* _Task item_
Please set down each record exactly as it appears, but leave out any pictures.

* _Task input_

▬▬▬▬▬▬

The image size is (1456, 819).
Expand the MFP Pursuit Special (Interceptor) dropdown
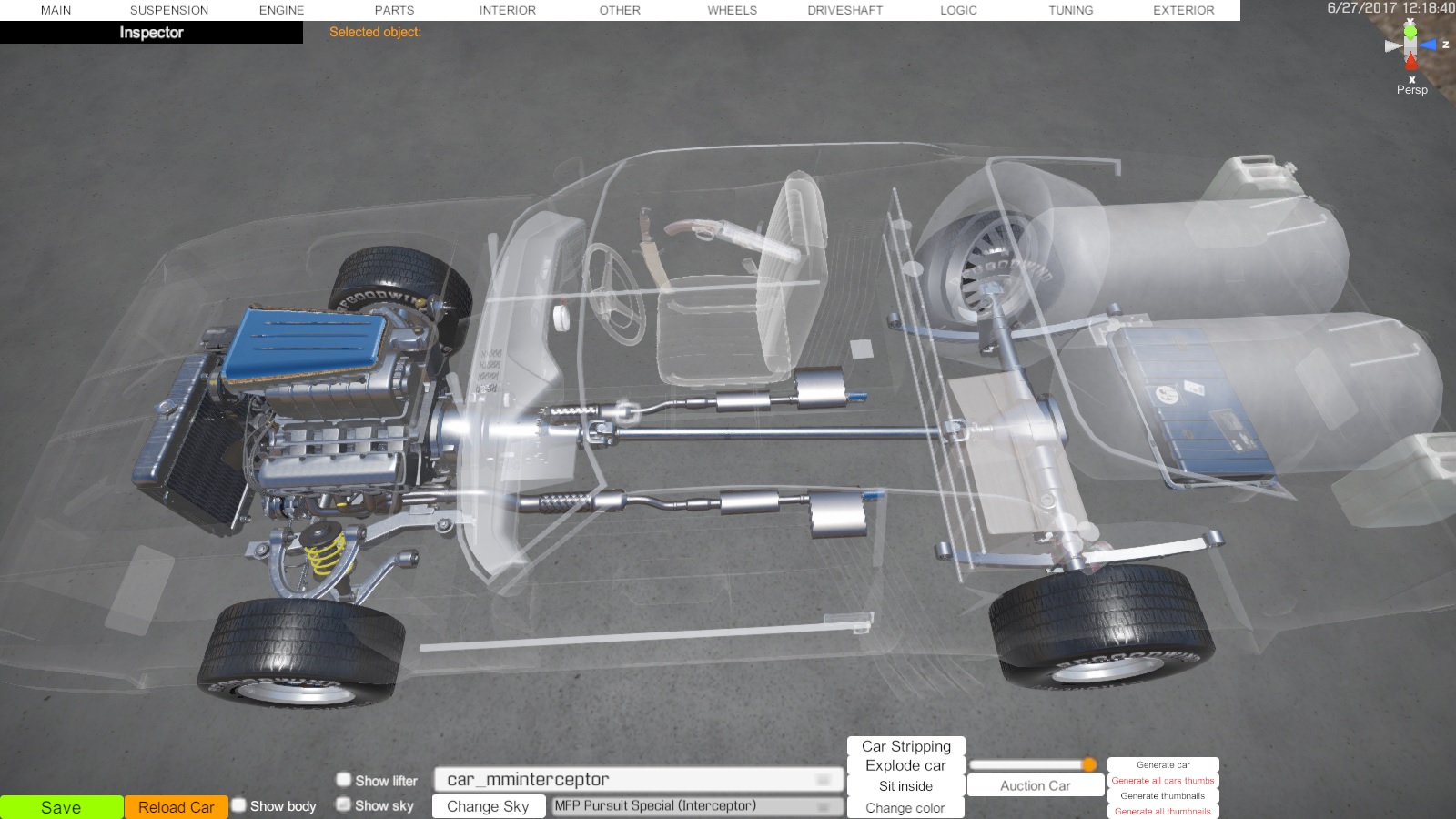[x=696, y=806]
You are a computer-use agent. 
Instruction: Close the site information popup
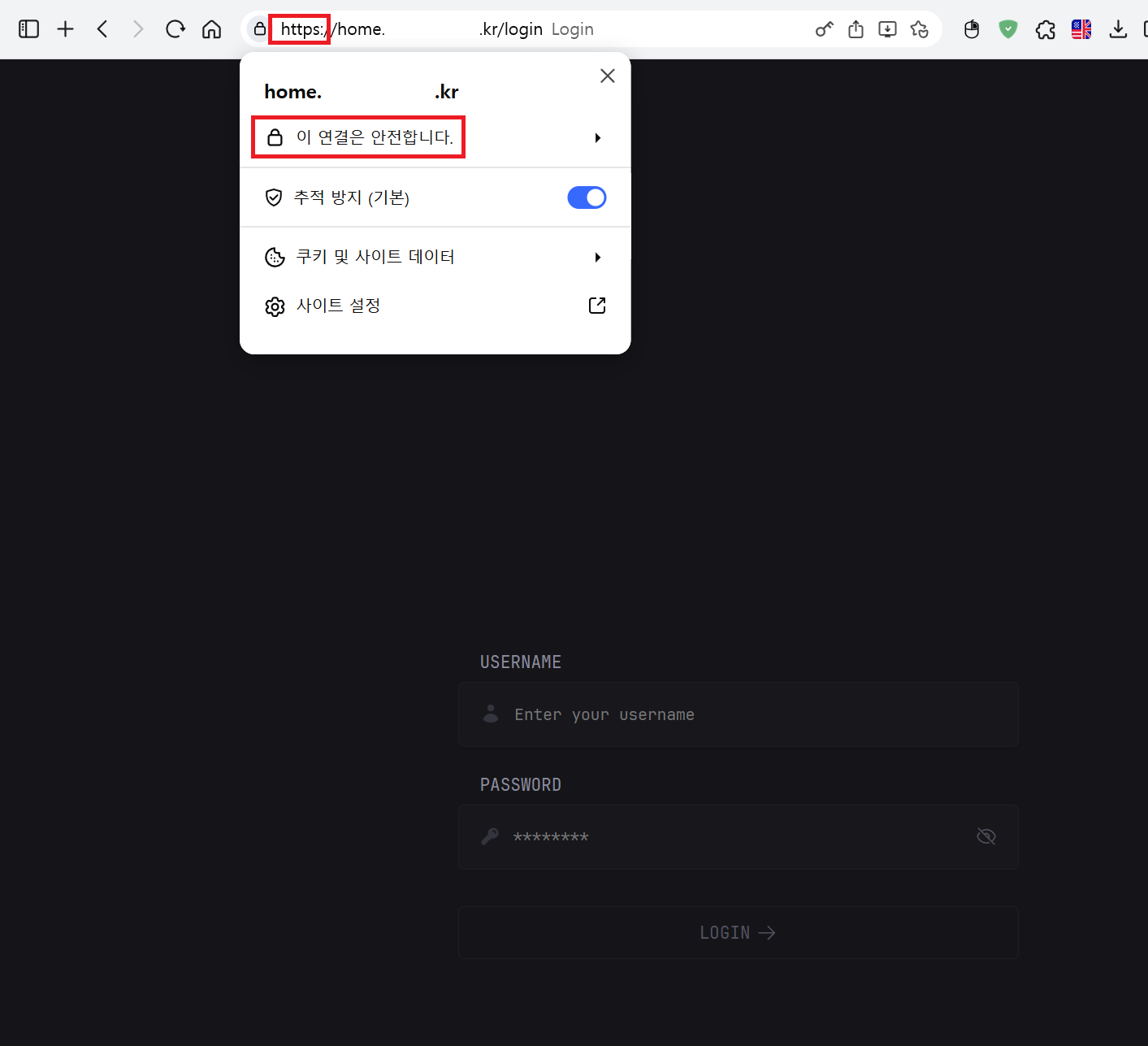[x=607, y=76]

▬▬▬▬▬▬

* _Problem solution_
The image size is (1456, 819).
Expand the MFP Pursuit Special (Interceptor) dropdown
[x=696, y=806]
You are a computer-use agent. 
Instruction: Close the site information popup
[x=607, y=76]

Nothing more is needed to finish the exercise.